**Dataset excerpts**:
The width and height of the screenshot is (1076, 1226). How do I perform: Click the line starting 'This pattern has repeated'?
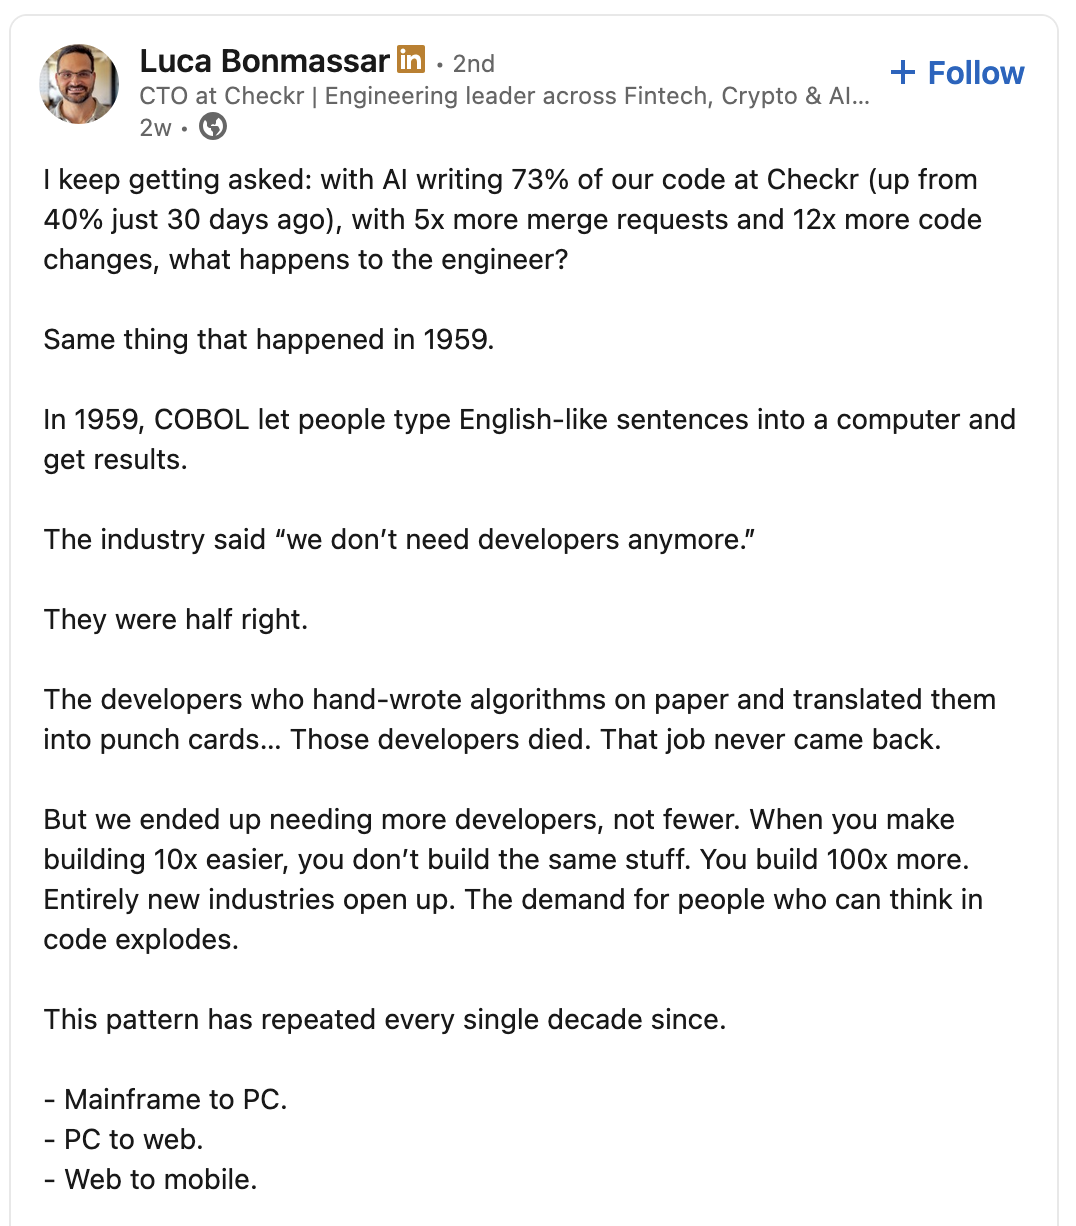click(385, 1019)
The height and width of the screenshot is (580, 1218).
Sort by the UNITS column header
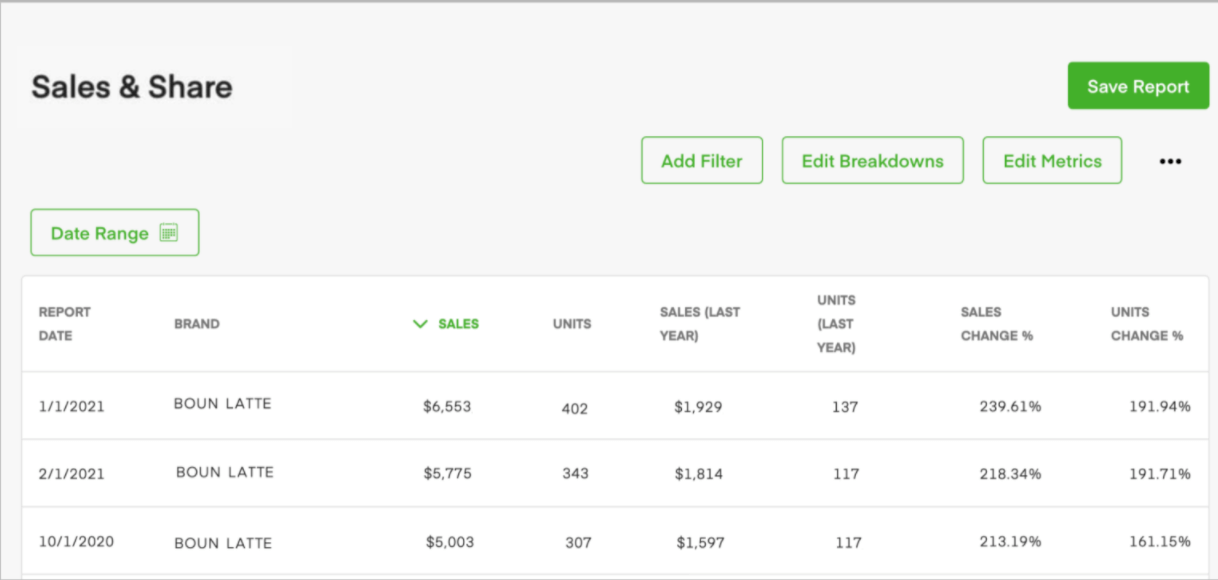pos(571,324)
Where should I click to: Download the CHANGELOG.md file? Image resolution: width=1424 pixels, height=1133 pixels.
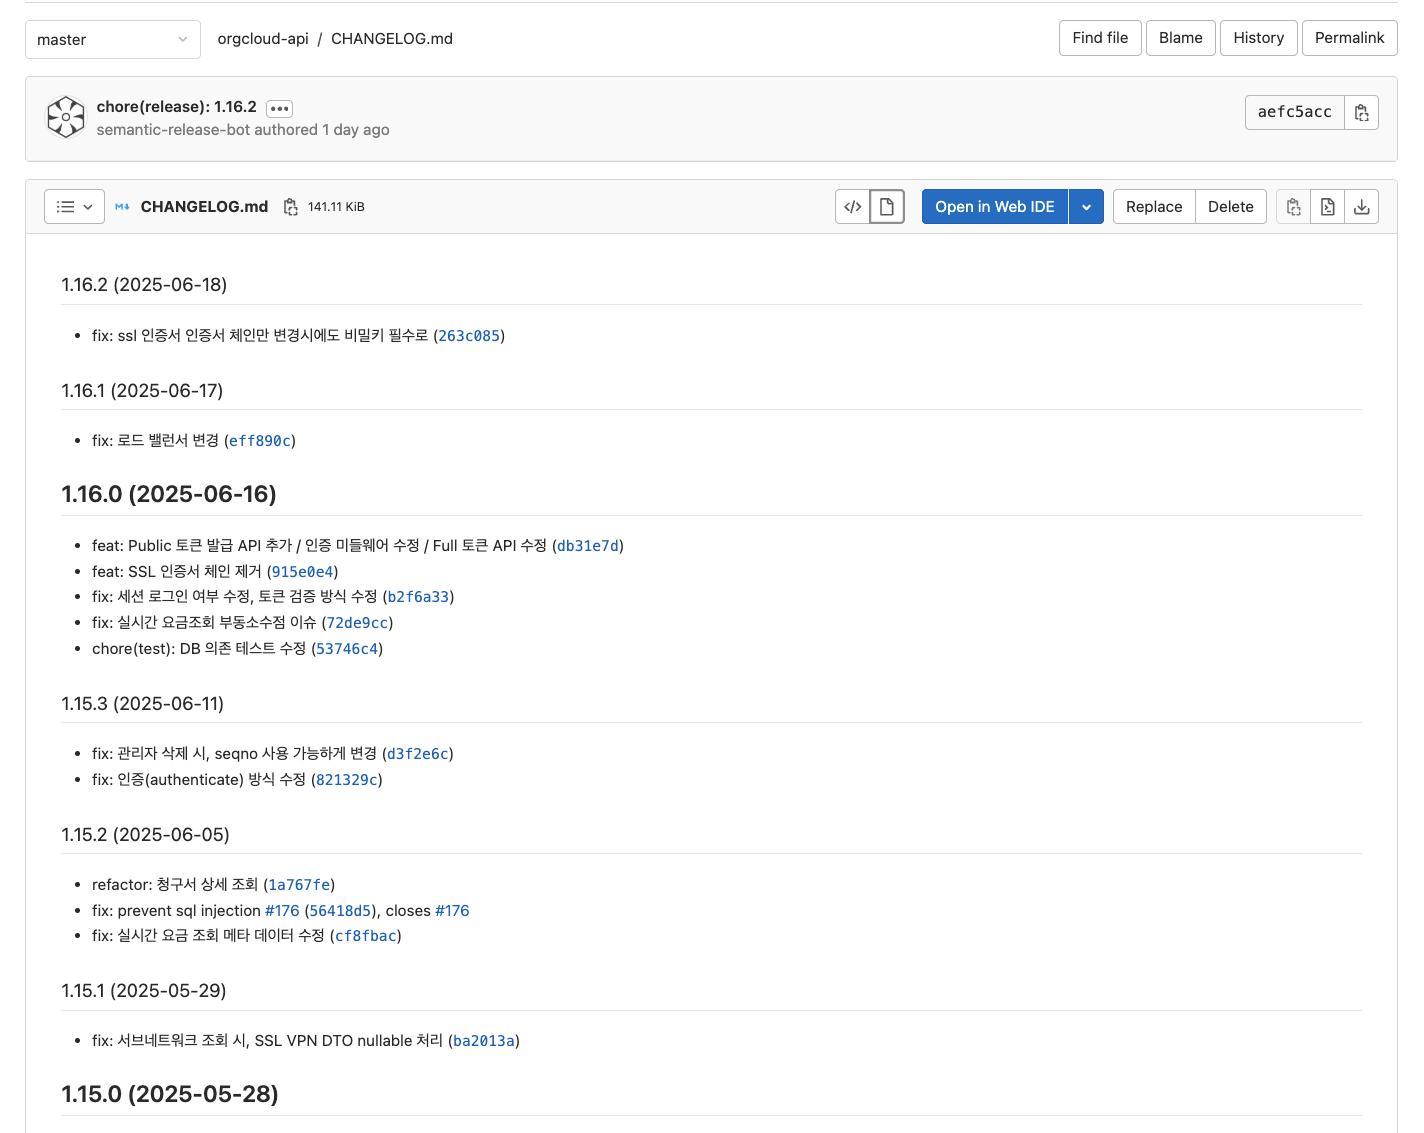pyautogui.click(x=1361, y=207)
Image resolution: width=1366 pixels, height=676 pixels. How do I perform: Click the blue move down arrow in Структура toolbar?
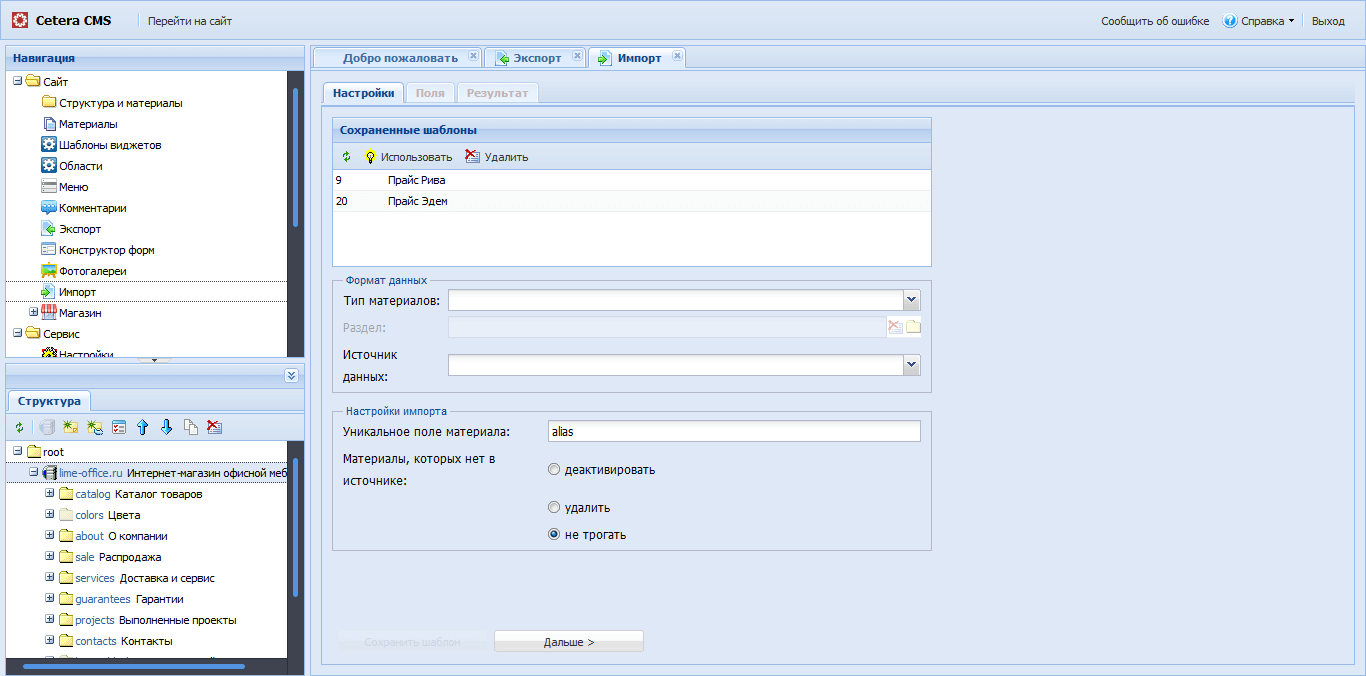166,427
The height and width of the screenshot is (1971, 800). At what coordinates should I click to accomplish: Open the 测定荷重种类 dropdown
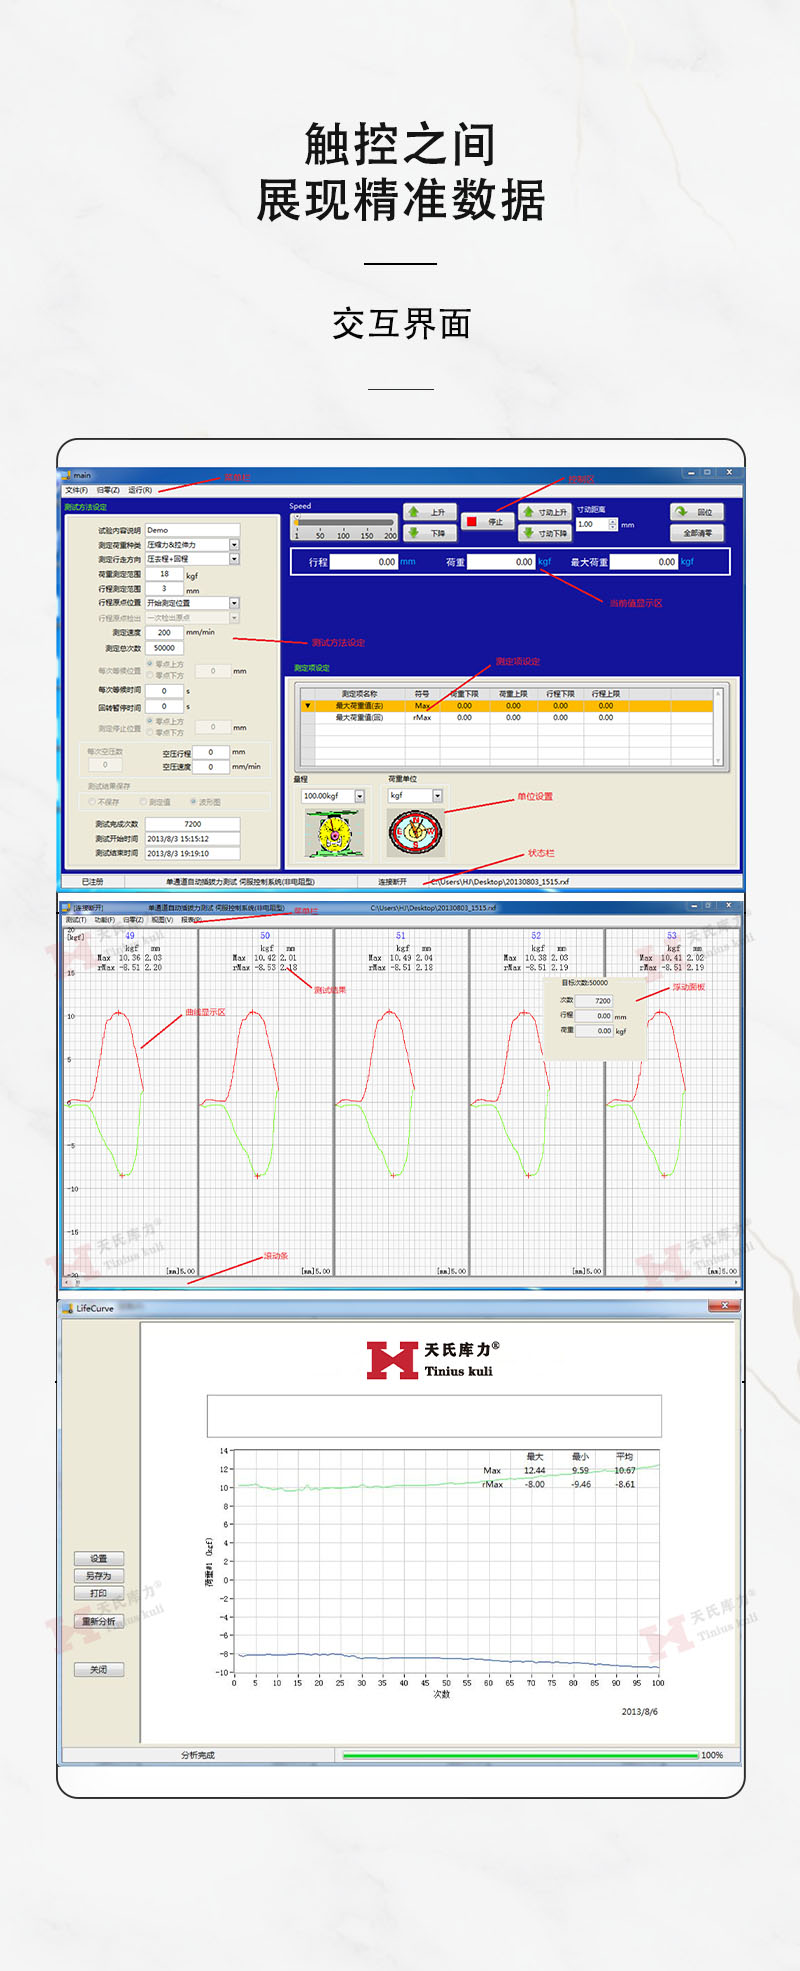coord(234,545)
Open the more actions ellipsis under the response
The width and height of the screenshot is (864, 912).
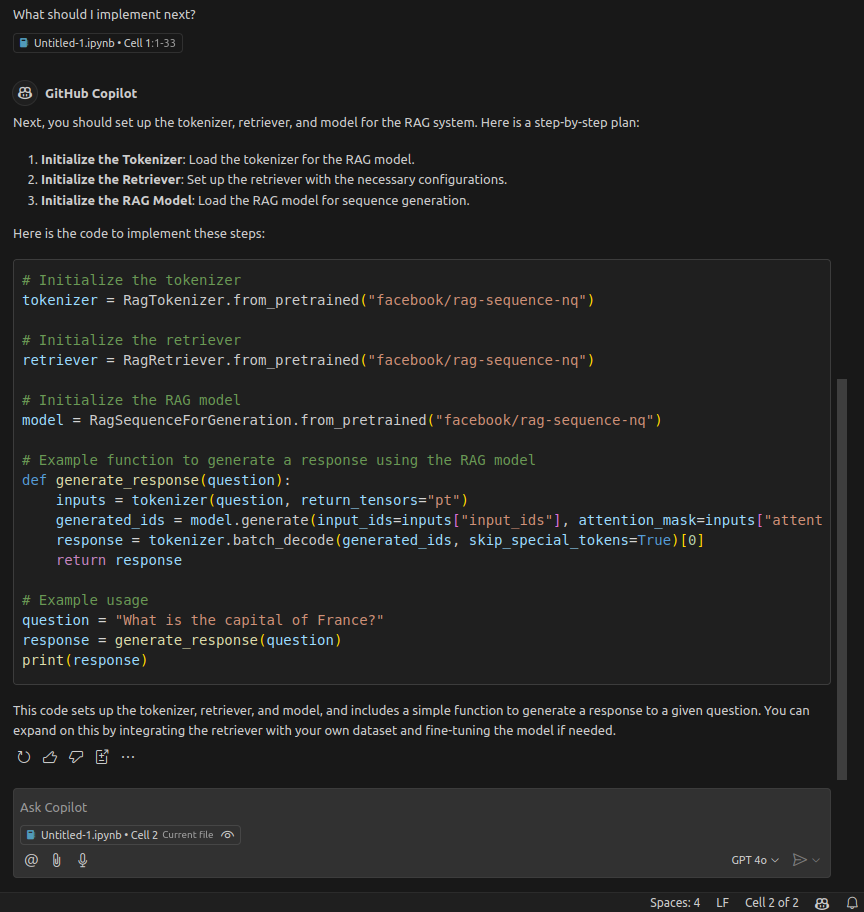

**Problem**: Your reply should be the entries copied exactly, with all images omitted.

**Output below**:
The width and height of the screenshot is (1076, 1226). How do I perform: Click the line starting 'This pattern has repeated'?
click(385, 1019)
The height and width of the screenshot is (580, 1218).
Sort by the UNITS column header
pos(571,324)
Where should I click to: Download the CHANGELOG.md file? Image resolution: width=1424 pixels, height=1133 pixels.
pyautogui.click(x=1361, y=207)
Image resolution: width=1366 pixels, height=676 pixels. How do I perform: Click the blue move down arrow in Структура toolbar?
166,427
The height and width of the screenshot is (1971, 800). At what coordinates should I click to accomplish: Open the 测定荷重种类 dropdown
coord(234,545)
Open the more actions ellipsis under the response
The width and height of the screenshot is (864, 912).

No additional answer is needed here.